Этот успех, в свою очередь, вызвал новый поток работ, последней из которых (на момент написания этой книги в 2013 году) стало исследование гарвардских ученых Шона Дугласа и Идо Бахелета, с которого мы начали этот рассказ. В этой работе был сделан очередной шаг к практическому использованию ДНК-оригами для борьбы с раковыми клетками. Но для того, чтобы понять, в чем состоит новизна этого шага, следует опять сделать небольшое отступление. Уже в 2009 году ДНК-ящики были созданы не просто так, а для доставки лекарственного груза в нужные места организма. Они делались такого размера, чтобы в них умещались достаточно большие молекулы, обладающие способностью так или иначе вредить раковым клеткам. Эти ящики обладали своего рода «замками», которые позволяли крышке открываться только в присутствии раковых клеток, не раньше. Такие «замки» придумал еще в 1990 году гарвардский биохимик Шостак. Создав в пробирке случайную смесь ДНК-олигомеров, он вводил в эту смесь различные биологические молекулы и смотрел, с каким олигомером та или иная такая молекула соединяется. После этого можно было использовать этот олигомер как средство распознания данной биомолекулы в любом научном эксперименте, где она появлялась. Шостак назвал эти распознающие ДНК-олигомеры «аптамерами» и первым применил один такой аптамер для опознания белка тромбина, играющего важную роль в свертывании крови. Уже через несколько лет ведущие фармацевтические фирмы начали работы по созданию лекарств с присоединенным к ним аптамером, призванным «наводить» это лекарство на белок, который «повинен» в той или иной болезни.

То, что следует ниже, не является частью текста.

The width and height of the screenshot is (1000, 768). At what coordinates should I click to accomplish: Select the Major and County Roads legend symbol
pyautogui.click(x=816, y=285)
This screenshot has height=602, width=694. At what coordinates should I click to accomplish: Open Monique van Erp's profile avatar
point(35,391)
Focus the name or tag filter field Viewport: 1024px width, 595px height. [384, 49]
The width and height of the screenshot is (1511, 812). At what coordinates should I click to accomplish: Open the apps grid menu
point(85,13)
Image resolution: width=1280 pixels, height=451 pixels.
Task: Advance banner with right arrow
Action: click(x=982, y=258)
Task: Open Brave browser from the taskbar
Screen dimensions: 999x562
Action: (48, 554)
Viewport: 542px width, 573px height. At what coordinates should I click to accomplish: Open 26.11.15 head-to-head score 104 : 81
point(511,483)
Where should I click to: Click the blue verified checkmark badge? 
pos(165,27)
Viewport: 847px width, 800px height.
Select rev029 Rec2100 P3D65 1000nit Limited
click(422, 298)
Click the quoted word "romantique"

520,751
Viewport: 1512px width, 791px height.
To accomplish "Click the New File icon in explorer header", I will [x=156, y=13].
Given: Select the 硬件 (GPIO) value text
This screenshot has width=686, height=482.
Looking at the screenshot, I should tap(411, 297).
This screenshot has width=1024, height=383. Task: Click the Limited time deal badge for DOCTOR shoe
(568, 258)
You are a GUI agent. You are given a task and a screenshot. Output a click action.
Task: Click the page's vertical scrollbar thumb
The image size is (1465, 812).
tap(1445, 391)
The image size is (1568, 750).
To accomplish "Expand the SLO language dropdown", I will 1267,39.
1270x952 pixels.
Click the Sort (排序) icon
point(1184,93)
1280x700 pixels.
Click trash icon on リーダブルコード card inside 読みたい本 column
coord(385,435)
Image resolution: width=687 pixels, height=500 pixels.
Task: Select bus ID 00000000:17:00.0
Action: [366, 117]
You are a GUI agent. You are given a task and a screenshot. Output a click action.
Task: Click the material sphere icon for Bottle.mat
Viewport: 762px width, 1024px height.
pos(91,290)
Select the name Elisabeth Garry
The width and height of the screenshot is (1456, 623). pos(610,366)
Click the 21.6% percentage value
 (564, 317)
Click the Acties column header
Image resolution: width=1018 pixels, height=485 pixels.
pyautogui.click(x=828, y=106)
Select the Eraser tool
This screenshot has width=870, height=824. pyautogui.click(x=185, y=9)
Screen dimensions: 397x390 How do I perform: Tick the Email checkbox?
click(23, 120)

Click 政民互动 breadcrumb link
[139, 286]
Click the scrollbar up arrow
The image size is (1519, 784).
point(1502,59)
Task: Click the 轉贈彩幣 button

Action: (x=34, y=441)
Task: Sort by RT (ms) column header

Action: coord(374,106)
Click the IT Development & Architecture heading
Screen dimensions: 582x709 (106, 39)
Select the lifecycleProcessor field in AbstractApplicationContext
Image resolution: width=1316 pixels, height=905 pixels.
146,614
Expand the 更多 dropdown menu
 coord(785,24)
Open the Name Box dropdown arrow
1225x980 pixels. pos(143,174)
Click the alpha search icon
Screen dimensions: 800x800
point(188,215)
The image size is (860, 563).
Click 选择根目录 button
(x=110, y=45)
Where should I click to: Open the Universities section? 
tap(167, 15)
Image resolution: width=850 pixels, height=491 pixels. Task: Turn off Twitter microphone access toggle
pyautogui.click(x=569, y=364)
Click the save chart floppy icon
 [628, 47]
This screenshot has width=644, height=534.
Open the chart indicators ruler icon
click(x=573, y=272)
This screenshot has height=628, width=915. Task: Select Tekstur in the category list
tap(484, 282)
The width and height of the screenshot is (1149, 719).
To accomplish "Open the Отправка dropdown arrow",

Так вот, первые ДНК-ящики были снабжены замком в виде аптамера, призванного «распознать» определенный белок на поверхности раковой клетки и соединиться с ним. В процессе такого соединения аптамер, согласно сделанным расчетам, должен был приподнять крышку ящичка и выпустить наружу находящуюся в нем молекулу, призванную убить раковую клетку. Уже тогда Ротемунд указал, что у такого «замка» есть недостатки — он может открываться преждевременно, потому что аналогичный белок может встретиться ему в другом месте, на какой-нибудь другой клетке или в свободном виде. Упомянутая выше работа Дугласа — Бахелета как раз и была направлена на преодоление этого недостатка и, по мнению того же Ротемунда, сделала в этом направлении весьма существенный шаг. В этой работе ДНК-оригами был сконструирован по компьютерной программе, разработанной Дугласом. В соответствии с этой программой ДНК и олигомеры сами собой складывались в пространственную структуру, имеющую вид «бочонка» диаметром 35 нанометров. Внутри этой структуры находятся двенадцать «крючков» (особых олигомеров) для «подвешивания» на них двенадцати разных видов противораковых молекул, а снаружи расположены еще два таких же «крючка» — для двух аптамеров. Эти два аптамера являются своего рода «замком с шифром»: «бочонок» открывается лишь в том случае, если они оба найдут свои цели на поверхности подозрительной клетки.